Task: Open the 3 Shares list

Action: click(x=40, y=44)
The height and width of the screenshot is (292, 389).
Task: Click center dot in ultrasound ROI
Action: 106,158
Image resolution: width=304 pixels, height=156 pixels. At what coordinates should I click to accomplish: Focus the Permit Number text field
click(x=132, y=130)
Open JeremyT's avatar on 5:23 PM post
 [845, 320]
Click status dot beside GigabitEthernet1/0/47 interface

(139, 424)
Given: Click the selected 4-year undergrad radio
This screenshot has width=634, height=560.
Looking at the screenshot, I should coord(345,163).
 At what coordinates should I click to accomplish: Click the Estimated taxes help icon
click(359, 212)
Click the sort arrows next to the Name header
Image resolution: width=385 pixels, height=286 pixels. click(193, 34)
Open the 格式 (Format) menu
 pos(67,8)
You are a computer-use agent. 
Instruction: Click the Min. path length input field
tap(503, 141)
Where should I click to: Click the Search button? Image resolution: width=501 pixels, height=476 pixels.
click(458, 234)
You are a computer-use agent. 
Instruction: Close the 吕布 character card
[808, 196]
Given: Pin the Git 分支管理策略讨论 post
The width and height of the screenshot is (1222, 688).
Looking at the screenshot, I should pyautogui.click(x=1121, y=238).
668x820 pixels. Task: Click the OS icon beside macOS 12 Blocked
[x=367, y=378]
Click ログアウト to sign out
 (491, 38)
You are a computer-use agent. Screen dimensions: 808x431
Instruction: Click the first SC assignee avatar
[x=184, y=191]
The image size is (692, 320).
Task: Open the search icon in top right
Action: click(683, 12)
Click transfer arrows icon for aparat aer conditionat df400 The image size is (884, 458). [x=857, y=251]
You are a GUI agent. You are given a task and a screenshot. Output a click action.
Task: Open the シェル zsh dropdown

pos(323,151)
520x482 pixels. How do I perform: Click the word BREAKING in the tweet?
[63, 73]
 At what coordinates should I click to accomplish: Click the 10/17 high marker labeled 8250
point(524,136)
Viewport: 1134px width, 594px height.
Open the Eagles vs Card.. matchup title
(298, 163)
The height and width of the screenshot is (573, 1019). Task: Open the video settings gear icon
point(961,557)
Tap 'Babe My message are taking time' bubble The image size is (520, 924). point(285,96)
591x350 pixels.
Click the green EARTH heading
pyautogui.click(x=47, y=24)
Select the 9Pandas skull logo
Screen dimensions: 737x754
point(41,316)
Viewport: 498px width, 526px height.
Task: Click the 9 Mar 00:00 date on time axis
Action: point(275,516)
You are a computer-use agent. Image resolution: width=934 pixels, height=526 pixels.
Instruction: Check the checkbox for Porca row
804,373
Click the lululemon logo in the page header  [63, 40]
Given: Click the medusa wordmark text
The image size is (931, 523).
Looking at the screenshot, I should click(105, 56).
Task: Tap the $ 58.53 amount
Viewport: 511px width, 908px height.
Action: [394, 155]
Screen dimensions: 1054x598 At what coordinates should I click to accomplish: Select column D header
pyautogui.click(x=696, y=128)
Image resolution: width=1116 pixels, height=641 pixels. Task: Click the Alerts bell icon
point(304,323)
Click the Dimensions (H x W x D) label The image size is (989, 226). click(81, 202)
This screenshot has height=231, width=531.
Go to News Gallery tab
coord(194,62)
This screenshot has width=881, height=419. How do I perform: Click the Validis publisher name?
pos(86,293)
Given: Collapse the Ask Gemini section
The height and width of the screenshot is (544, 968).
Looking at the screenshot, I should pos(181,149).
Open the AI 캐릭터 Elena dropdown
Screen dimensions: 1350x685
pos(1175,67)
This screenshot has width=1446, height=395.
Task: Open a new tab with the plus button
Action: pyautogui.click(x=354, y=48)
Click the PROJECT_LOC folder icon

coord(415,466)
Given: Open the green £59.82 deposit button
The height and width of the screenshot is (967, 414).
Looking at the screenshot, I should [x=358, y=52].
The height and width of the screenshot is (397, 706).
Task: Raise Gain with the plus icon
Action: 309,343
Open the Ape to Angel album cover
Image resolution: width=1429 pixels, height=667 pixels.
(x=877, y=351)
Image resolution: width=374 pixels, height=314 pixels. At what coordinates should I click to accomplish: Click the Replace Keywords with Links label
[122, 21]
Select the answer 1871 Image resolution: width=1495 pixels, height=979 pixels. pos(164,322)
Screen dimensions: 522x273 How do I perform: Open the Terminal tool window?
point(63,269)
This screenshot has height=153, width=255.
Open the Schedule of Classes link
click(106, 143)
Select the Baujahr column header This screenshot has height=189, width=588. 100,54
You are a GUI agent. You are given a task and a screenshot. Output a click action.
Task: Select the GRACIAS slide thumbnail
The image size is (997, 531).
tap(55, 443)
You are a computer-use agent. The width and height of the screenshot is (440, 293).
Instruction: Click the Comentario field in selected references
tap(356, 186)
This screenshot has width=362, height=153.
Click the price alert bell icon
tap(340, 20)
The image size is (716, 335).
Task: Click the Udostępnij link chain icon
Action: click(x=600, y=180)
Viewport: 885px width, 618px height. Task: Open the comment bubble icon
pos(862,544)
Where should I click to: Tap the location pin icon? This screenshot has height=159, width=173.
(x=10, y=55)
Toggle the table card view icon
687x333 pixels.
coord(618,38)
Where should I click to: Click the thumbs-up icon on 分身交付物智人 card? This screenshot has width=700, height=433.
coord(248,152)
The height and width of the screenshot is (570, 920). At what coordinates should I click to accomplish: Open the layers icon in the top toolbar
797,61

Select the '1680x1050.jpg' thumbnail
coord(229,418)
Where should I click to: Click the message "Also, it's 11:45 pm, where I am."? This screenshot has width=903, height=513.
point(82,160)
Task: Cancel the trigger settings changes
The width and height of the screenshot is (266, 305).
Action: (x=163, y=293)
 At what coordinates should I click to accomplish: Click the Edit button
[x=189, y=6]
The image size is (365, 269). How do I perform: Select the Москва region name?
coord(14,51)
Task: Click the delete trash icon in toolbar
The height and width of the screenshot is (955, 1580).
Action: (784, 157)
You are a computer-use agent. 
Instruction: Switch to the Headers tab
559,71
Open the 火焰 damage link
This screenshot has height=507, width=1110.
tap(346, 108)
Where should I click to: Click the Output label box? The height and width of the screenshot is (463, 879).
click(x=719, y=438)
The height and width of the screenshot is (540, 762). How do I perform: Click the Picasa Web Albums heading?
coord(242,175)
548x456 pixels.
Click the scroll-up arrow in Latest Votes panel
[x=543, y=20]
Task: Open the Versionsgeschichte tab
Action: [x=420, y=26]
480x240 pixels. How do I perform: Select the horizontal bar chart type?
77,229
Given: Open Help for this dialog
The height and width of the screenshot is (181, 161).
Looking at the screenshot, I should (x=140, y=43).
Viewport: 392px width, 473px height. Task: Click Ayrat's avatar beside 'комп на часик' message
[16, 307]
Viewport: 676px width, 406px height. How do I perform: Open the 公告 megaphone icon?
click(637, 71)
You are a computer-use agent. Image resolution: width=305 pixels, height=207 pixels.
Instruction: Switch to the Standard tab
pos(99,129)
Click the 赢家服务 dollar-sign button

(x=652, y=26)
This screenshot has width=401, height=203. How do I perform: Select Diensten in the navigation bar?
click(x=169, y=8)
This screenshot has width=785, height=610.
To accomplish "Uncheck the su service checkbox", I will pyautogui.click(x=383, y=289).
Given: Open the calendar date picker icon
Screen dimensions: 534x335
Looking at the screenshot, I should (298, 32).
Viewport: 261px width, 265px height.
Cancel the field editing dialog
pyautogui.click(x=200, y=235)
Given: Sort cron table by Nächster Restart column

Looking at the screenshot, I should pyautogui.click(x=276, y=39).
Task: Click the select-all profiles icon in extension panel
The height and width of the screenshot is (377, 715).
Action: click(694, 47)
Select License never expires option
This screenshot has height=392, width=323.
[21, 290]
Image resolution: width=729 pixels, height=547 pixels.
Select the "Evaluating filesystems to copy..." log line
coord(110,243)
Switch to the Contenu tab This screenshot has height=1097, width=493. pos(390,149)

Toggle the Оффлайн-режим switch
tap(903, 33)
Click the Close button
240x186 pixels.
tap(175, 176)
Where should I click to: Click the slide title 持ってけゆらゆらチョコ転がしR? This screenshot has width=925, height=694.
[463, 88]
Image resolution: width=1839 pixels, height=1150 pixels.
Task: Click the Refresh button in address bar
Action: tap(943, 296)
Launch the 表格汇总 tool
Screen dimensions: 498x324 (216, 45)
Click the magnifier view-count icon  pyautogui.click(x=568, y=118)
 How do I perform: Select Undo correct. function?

What the task asks:
How many lines of the entries contain the word "computer"? Only the number is wanted.

Task response:
7